Stored dataset items
---
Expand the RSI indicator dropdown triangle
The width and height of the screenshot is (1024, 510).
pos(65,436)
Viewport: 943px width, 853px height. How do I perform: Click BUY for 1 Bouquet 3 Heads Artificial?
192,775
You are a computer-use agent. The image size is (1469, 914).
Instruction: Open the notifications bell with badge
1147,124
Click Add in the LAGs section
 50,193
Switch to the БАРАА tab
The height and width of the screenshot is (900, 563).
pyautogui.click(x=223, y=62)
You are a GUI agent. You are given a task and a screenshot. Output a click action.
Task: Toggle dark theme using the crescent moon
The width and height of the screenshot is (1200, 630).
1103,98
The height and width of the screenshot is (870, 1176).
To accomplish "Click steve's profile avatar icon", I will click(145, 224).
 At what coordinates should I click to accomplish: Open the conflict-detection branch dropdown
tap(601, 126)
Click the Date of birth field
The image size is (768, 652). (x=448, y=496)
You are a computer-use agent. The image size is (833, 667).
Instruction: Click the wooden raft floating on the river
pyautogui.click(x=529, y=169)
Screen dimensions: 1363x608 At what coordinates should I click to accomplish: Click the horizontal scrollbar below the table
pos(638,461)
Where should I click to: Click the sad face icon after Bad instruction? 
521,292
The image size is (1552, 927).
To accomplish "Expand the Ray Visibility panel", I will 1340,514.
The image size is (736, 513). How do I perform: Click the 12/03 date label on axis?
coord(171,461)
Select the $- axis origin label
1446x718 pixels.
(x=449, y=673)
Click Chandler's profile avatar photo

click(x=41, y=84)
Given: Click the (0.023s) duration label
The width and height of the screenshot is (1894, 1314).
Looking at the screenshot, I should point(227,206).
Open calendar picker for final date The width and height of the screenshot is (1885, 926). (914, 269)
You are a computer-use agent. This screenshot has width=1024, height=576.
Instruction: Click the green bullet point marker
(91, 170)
---
### [DIRECTIONS]
Look for the line that contains "The image size is (736, 513)." in the entries above. Set it down, along with all later lines, exactly as written.

### [THE ANSWER]
The image size is (736, 513). How do I perform: Click the 12/03 date label on axis?
coord(171,461)
Select the $- axis origin label
1446x718 pixels.
(x=449, y=673)
Click Chandler's profile avatar photo

click(x=41, y=84)
Given: Click the (0.023s) duration label
The width and height of the screenshot is (1894, 1314).
Looking at the screenshot, I should point(227,206).
Open calendar picker for final date The width and height of the screenshot is (1885, 926). (914, 269)
You are a computer-use agent. This screenshot has width=1024, height=576.
Instruction: Click the green bullet point marker
(91, 170)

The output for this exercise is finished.